What I'm about to say will be controversial, but that never stopped me before. The truth is that most people are unhappy. There, I said it. Now you can either agree or deny it. If you deny it, then you're probably in the unhappy category.
Of course, this is nothing but my opinion, but I think my opinion is based on solid observation.
The last few years for me have been about transition and last year, in particular, I saw quite a bit of transition in some of my relationships. What I have learned from people who no longer consider me their friend, is that their unhappiness is the blame. That and the fact that when you actually try to hold some Christians accountable for their sin, it's easier for them to walk away or throw you under the proverbial bus.
These are not happy people who do this. In fact, happy people are happy because they are real with their feelings, they have healthy boundaries and they know how to discern when it's their issue or the other persons issues.
The truth is that unhappy people don't want to change. That is actually a fact. I know this because I've seen it quite a few of my former friends. They either hide behind a "temperment" issue and blame it on that, or in some cases, they hide behind their form of spirituality. Note, I'm not saying Christianity, I'm saying spirituality because that is what it is.
It's really super easy to over spiritualize things, when you don't want to deal with the truth. Other people just live in denial about things and like to blame you.
Here's what's interesting to me though, unhappy people really can't stand happy people. In fact, they will go out of their way to try to suck you into their unhealthy mindset. And I'm a pretty tolerant person, but last year, I basically had it with 3 people I have know collectively for over 25 years.
I could tell you each story, but I will spare you the details.

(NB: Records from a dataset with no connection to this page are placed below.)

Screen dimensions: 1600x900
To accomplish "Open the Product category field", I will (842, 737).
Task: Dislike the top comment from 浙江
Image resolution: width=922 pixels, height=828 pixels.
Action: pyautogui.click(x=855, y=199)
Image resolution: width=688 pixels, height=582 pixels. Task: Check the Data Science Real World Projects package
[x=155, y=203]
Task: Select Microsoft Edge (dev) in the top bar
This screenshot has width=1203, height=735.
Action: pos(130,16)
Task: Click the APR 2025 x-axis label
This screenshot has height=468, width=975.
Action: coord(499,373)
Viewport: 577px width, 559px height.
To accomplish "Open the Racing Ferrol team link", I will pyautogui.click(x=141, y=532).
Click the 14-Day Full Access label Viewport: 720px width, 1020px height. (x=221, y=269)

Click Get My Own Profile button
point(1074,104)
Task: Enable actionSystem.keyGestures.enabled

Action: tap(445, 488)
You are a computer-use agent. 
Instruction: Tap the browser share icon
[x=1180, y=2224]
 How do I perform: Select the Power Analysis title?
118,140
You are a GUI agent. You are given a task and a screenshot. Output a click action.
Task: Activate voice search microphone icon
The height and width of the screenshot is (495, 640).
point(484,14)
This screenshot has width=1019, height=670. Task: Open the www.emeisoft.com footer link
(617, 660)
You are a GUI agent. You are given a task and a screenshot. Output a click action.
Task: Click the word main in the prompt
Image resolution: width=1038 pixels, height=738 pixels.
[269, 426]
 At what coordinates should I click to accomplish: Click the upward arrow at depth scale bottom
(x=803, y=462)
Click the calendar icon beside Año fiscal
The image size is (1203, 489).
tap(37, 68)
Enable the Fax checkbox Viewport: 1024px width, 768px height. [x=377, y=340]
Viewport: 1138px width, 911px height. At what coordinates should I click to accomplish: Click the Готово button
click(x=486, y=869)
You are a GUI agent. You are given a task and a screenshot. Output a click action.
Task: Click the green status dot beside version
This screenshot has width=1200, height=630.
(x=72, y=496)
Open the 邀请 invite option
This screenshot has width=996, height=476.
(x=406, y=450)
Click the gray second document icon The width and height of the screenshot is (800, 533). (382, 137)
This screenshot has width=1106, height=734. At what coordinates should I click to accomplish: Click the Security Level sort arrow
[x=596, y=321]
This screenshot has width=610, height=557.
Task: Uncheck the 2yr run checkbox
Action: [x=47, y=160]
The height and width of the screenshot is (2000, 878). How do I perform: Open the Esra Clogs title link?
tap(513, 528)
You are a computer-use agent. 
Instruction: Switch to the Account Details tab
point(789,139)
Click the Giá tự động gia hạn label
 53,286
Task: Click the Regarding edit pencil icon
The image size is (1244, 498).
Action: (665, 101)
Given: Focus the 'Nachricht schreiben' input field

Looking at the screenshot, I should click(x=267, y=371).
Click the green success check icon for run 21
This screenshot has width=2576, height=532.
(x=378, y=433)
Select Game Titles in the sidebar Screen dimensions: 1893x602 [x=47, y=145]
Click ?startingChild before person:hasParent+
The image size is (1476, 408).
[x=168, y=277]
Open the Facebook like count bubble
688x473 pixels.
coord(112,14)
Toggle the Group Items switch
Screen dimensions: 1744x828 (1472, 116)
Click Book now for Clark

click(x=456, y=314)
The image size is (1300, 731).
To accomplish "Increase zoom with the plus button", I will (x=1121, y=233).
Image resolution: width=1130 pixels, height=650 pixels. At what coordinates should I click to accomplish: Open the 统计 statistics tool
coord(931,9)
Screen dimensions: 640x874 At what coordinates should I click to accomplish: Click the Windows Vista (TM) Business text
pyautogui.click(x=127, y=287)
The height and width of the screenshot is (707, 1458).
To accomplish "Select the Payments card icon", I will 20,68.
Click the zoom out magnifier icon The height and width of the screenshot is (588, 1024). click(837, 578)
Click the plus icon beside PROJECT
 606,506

Here's why I bring this up. Most of us will be unhappy at some point in our lives. God gave us emotions and some of those are negative. I'm not talking about the natural things in our lives that cause us grief, sorrow and loss. What I'm talking about are those people who will never be happy because they have chosen that mindset and if they are Christians, they have disobeyed the Lord in their thinking. (Yeah, I just said that and I mean it, because the bible says it. Read Philippians 4:8)
Also, we're all prone to the temptation of comparison and "wondering what or wondering if". I am totally guilty of that. I personally wonder what my life would've been like if I had never been sexually abused or if my parents had never divorced or if I had been brought up in a Christian home. Yet, I know people, who are completely unhappy who have had all of those things!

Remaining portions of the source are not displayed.